- DATA FOR REVIEW
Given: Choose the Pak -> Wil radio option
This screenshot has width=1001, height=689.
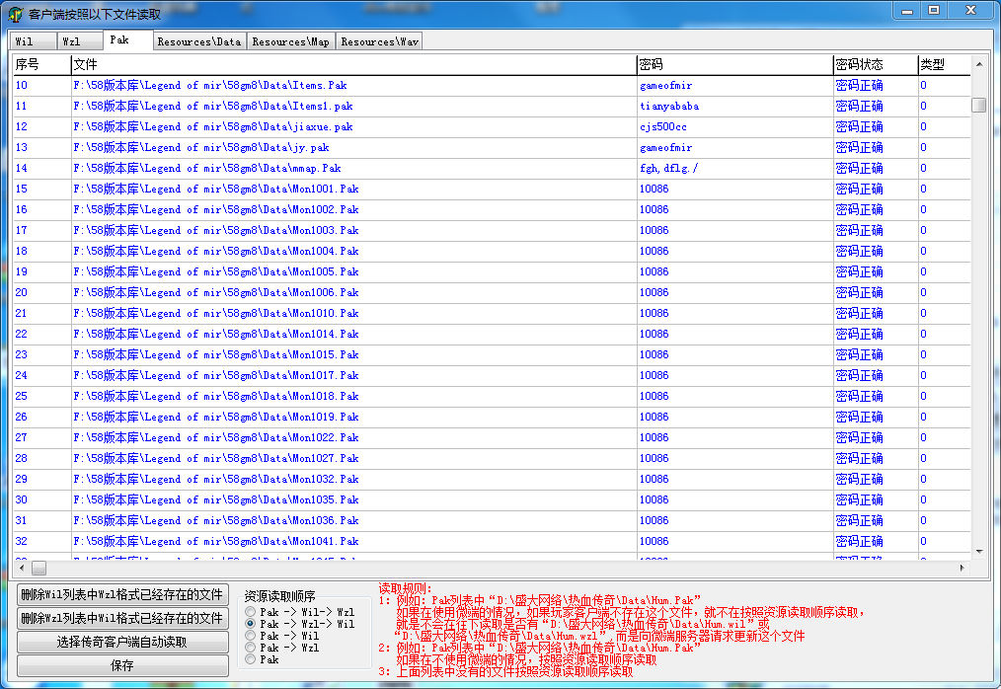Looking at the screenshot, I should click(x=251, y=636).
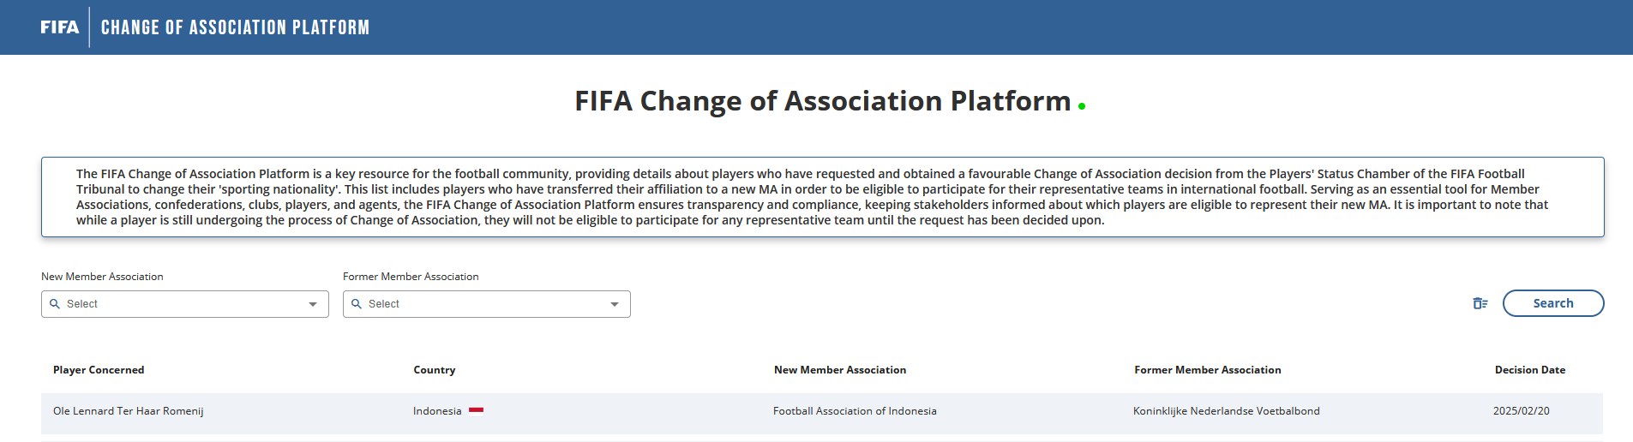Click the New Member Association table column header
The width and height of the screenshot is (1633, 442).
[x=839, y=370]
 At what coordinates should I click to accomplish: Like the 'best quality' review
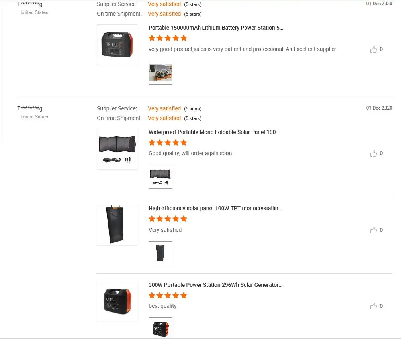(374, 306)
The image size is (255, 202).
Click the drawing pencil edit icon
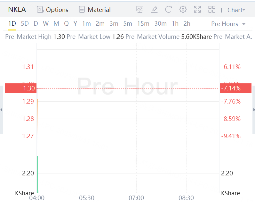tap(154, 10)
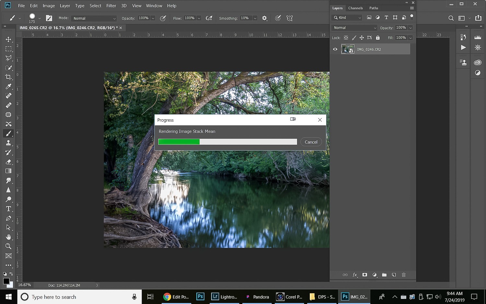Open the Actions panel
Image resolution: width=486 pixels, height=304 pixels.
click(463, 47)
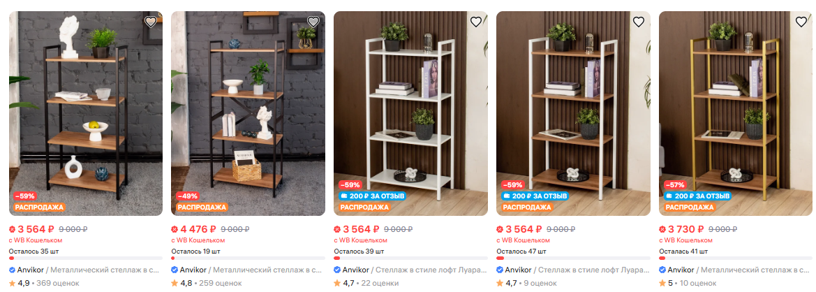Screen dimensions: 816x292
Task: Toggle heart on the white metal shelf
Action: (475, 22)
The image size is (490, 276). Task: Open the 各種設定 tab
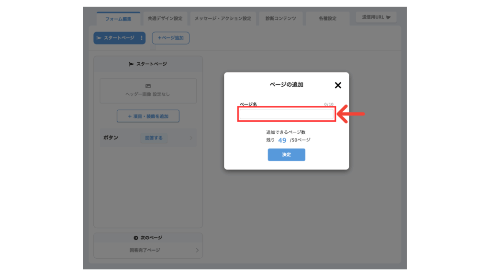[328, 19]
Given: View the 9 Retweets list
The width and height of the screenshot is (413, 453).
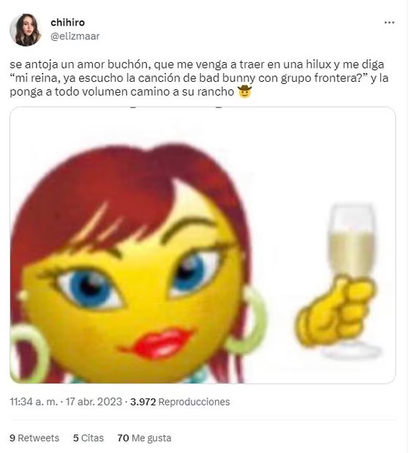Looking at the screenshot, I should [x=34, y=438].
* * *
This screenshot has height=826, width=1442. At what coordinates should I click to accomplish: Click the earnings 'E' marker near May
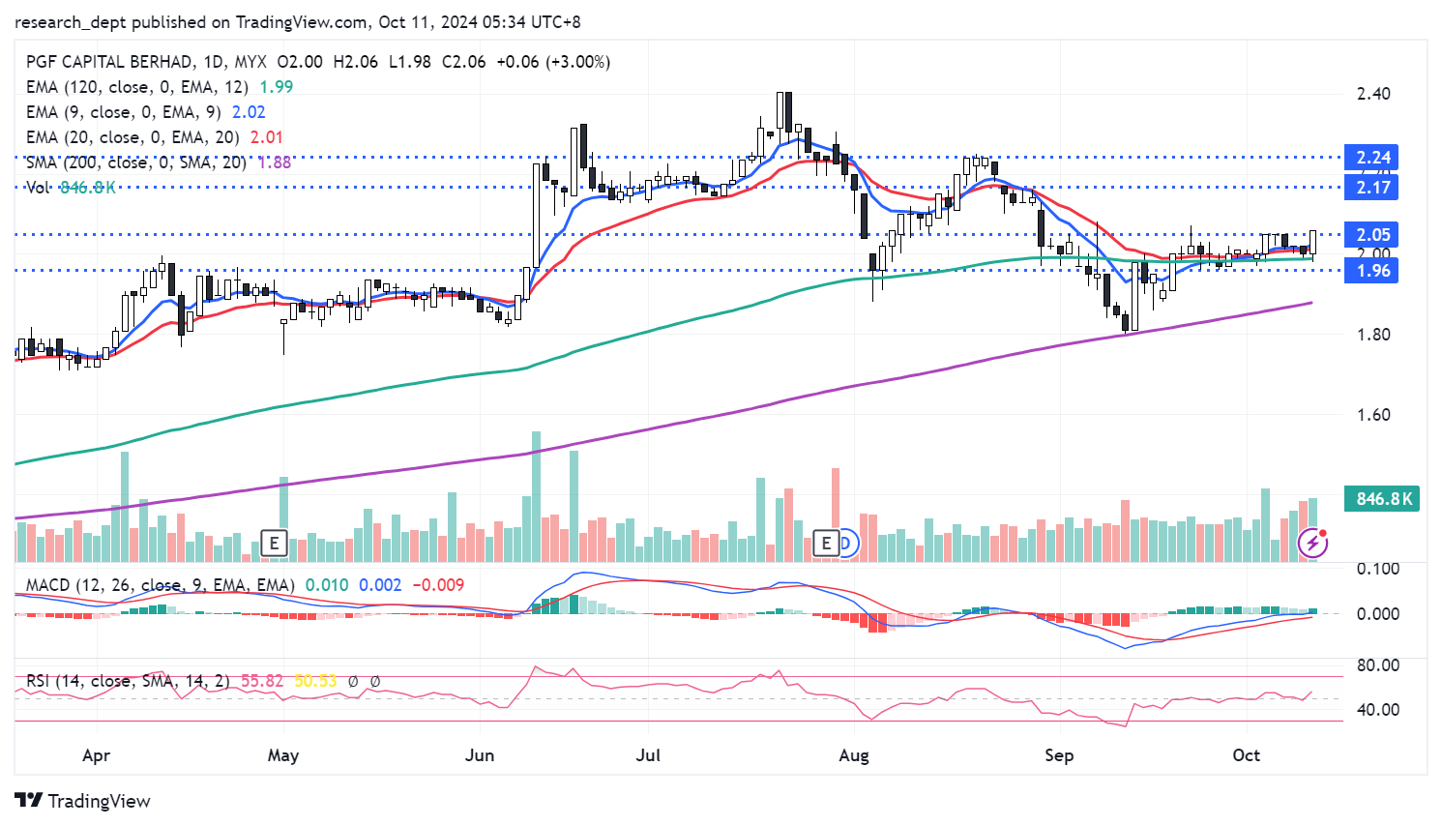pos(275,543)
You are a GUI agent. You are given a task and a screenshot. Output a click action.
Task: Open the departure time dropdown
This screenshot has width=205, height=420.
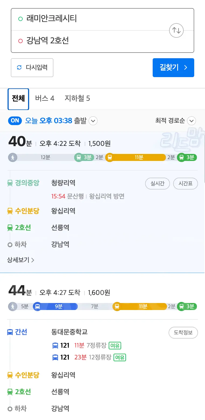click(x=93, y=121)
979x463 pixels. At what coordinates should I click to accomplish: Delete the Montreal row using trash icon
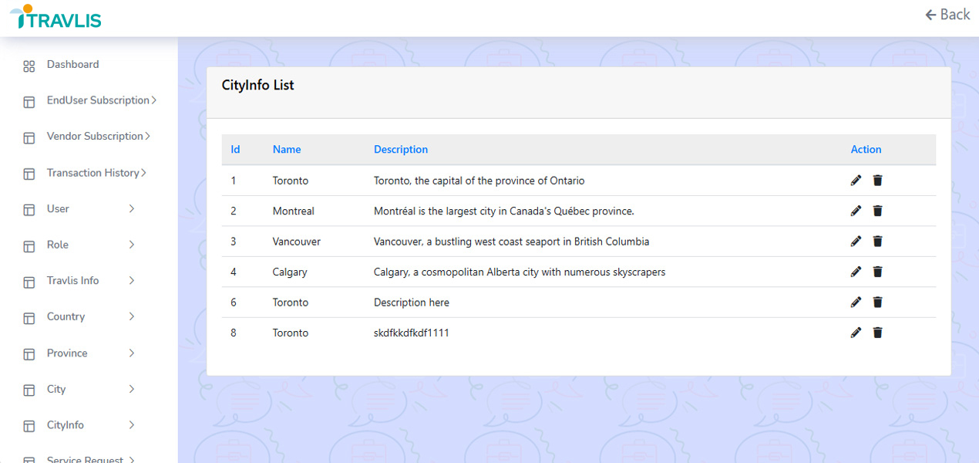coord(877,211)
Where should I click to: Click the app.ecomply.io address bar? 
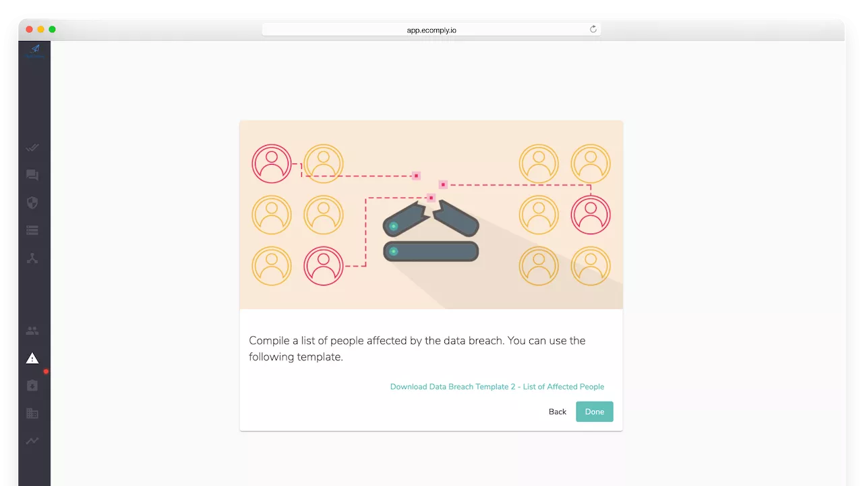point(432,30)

- WHAT TO DO
Copy word for word the lines above, starting at the line containing "Click the drawing pencil edit icon" and ending at the line containing "Given: View the 9 Retweets list", inclusive, with no pictures.

- RESULT FOR THIS EXERCISE
Click the drawing pencil edit icon
tap(154, 10)
Open the Actions panel
Image resolution: width=486 pixels, height=304 pixels.
click(463, 47)
Screen dimensions: 816x292
Task: Toggle heart on the white metal shelf
Action: (475, 22)
The image size is (490, 276). Task: Open the 各種設定 tab
[328, 19]
Given: View the 9 Retweets list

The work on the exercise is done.